Left at the tanner's. Down five houses, then right in the narrow space between two of the fishermen's homes, onto one of the open paths where people aren't stampeding yet. Down through the houses as fast as I can - BOOM, there goes the next charge, I don't even know which - up the path to the outer ring but not quite yet, not there, past the-
past the empty houses -
the ones with mountain-poles in the windows-
Some poor son of a bitch is going to have a lot of trouble talking to his mountain bear-god tomorrow. Whereas I am going to be running before the storm with my back to the damn Dragon Land and my prow pointed towards China. I might just believe in the bear-god myself, right now!
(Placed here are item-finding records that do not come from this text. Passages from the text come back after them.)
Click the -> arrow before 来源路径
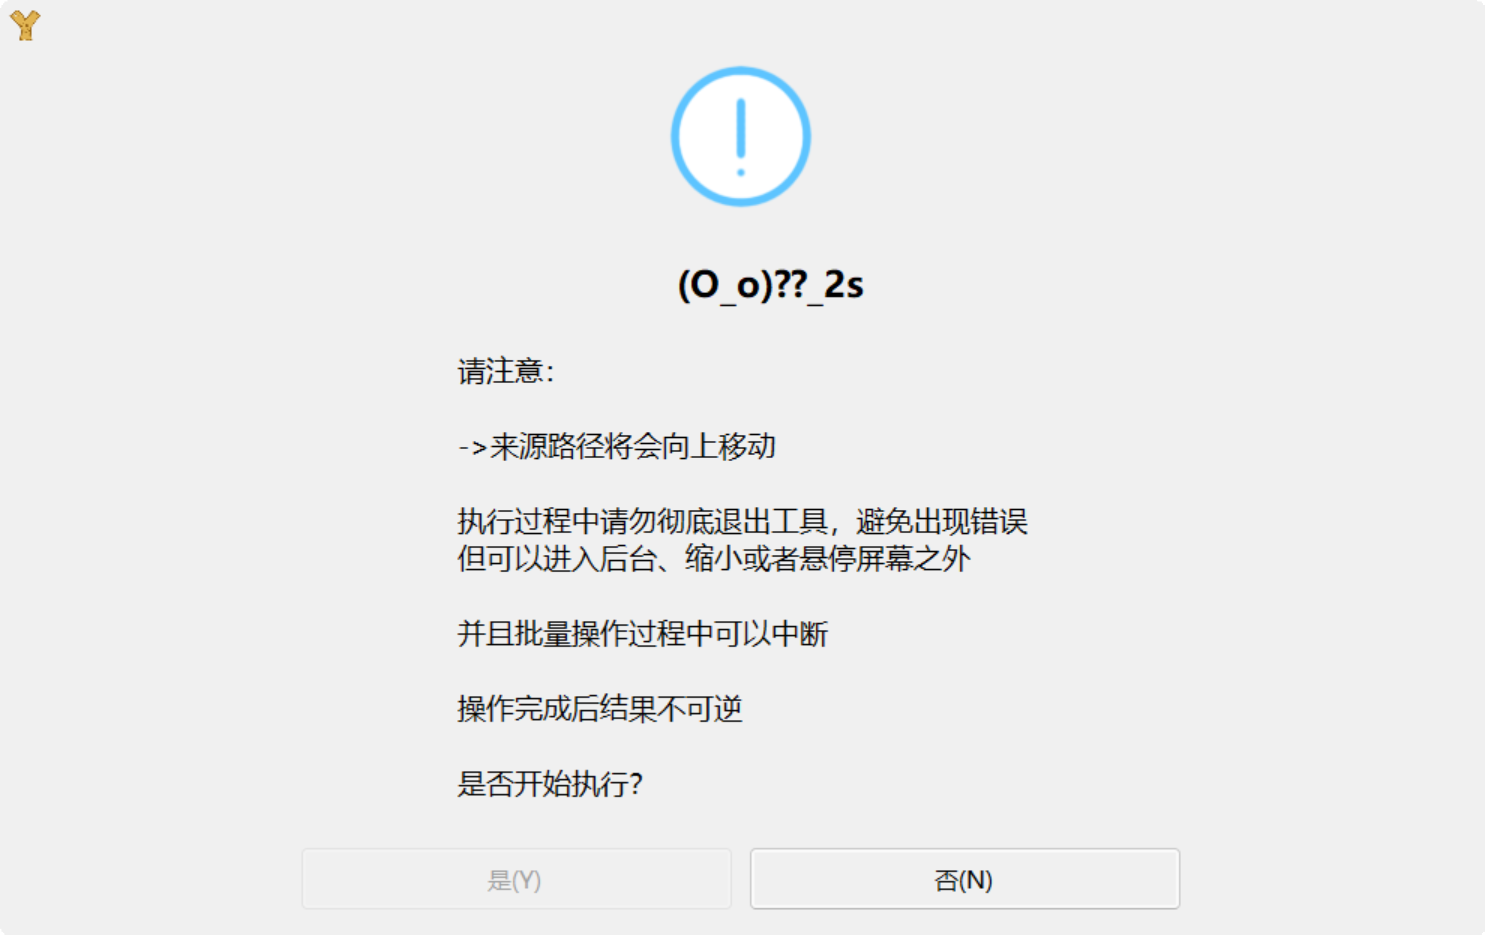 (x=472, y=447)
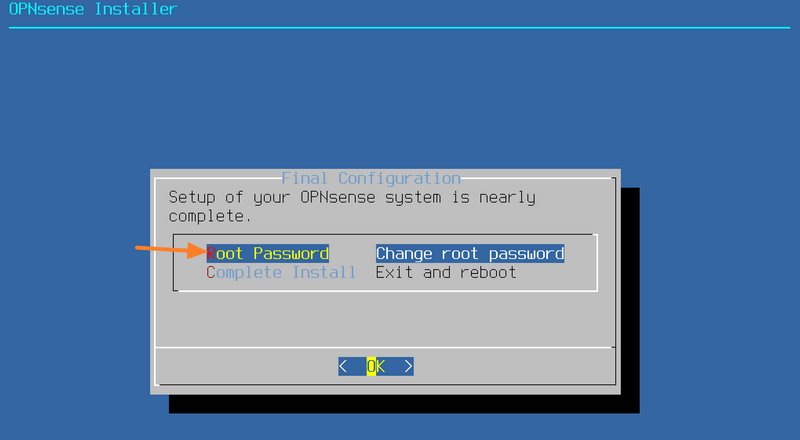Viewport: 800px width, 440px height.
Task: Click the empty gray area below the menu box
Action: 385,319
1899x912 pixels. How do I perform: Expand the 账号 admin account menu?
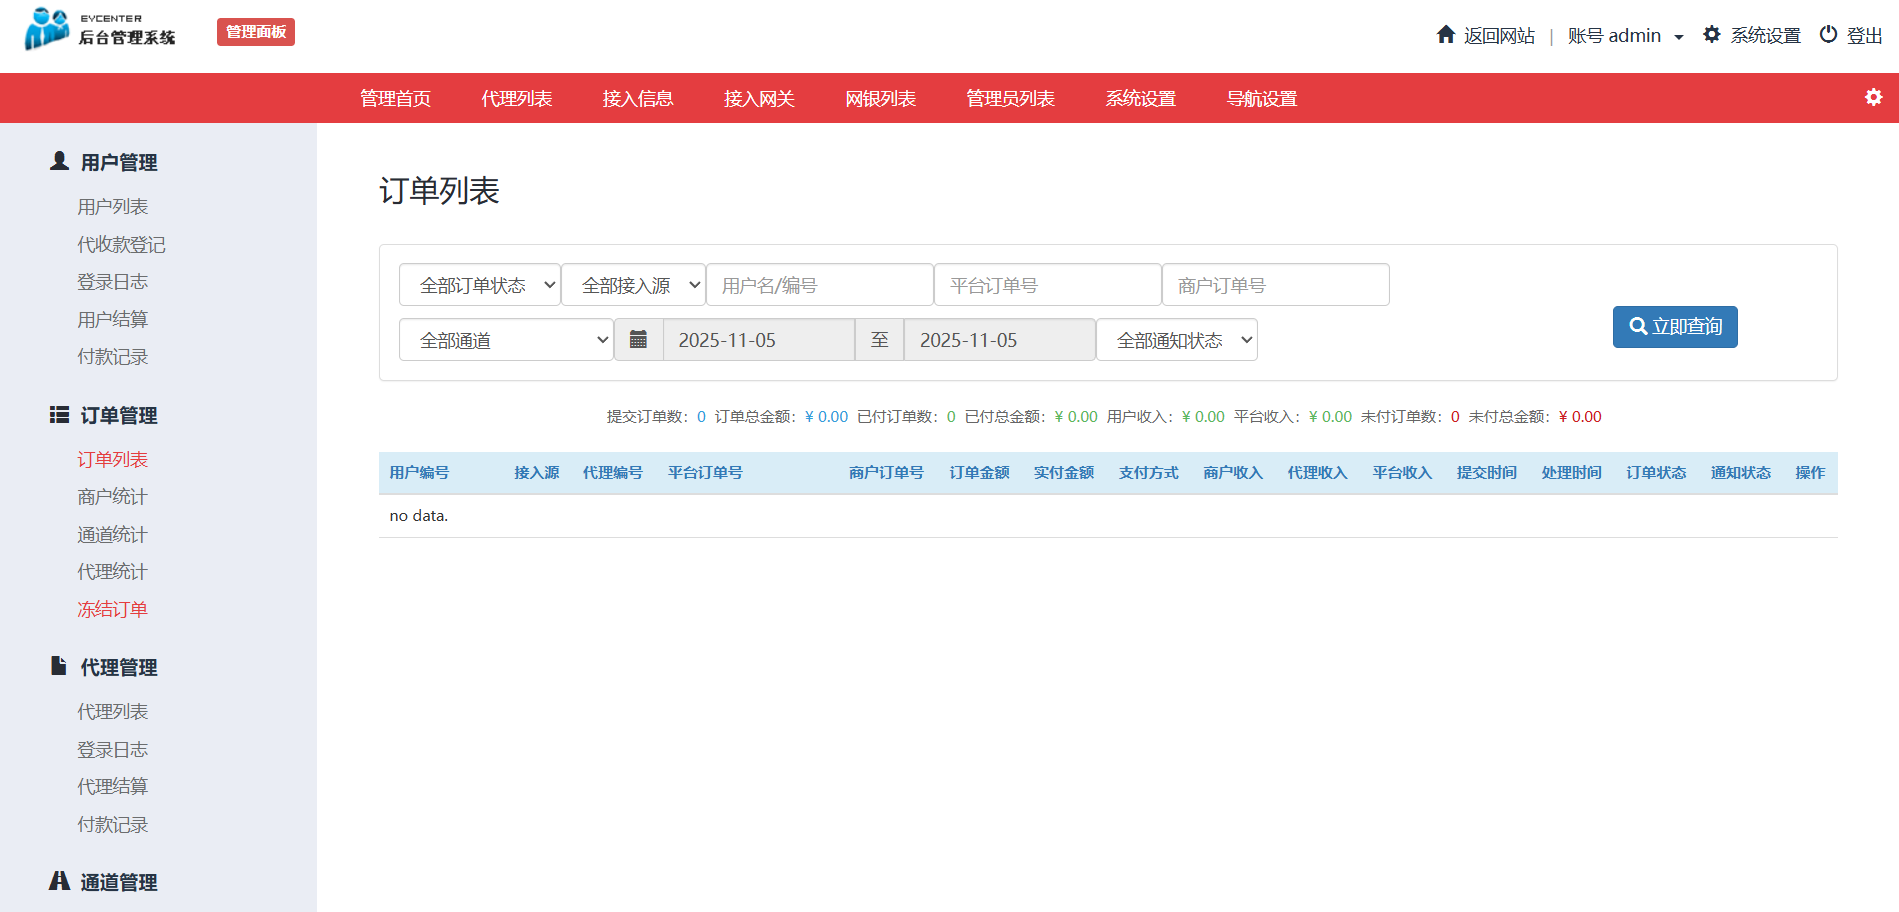coord(1625,36)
Almost there. Almost at the docking slips. There's another muffled BOOM, closer this time, and this time the sky joins in as well. Maybe it's the lightning blinding him, or maybe it's just that he's too startled to look at my face, but the gunman on guard duty sees the robe and the sword and waves me through. He's too busy jumping from one foot to the other and staring at the wind-fueled fires as they start to spread to ask my name. At least, not until the sword that used to be my master's slices through the fastest hunter-canoe in place and I shove off with all my might. But I've got the painted sails up now, I'm scudding away like a water-bug on the breath of the storm. Go on, you bastard! Go on, see if that rifle's any good to you now!
All right, maybe I should keep my head down, he's a pretty good shot even at this distance.
It keeps growing, though, that distance. It just keeps growing. The charges are still exploding, but I can't hear them any more over the thunder. I can see the fires, though, that's good enough. Maybe the gods are finally listening. I don't care if they never do anything for me again, just as long as they keep this wind up. It's all I need, I can't believe how quick this boat is-
The sky flashes purple light as a jagged streak of lightning tears through the air. It must've ripped the clouds open; the rain starts falling, huge splattering waves of it. We get storms like this at this time of year. They last an hour or two and then they pass, but they're pretty bad while they last. Bad enough to. . .
whip the waves into a frenzy, and sink little boats, and leave whale-hunters bobbing as dead as their quarry. . .
oh no.
Oh, yes, there are gods. They exist, all right. They're watching me right now and they are LAUGHING, the bastards! All of them! Ainu, Chinese, all of them! I've wrapped myself around the damn boat's tiller like a monkey on a nut. The storm's got the waters roiling like a nest of - holy GODS they ARE sea dragons! I can see them sliding up the waves.
You know, I've never actually piloted a boat before - DAMN! I can't see the raft but I can't really see my sail either - the wind gusted so hard it ripped right where the guard's bullet went through. It's flapping around like an eel in the splattering rain. The waves've gotten as tall as me
now. They're ramming into the boat from below so hard my knees feel like they should be up around my ears. They're slopping over the sides, too, there's water everywhere -
The mountain-pole! Where-
Another wave -
The boat's breaking, right in-
Something flashing through the waves -
Lightning white enough to blind -
It broke, the boat broke -
Sword's digging into my leg -
sinking -
Oh, I believe in gods, all right, and I believe in ancestors, and I've got just enough breath to scream. "Yat-zeu! Hum ka chan! Yat-zeu!"
See, I remembered some Cantonese after all.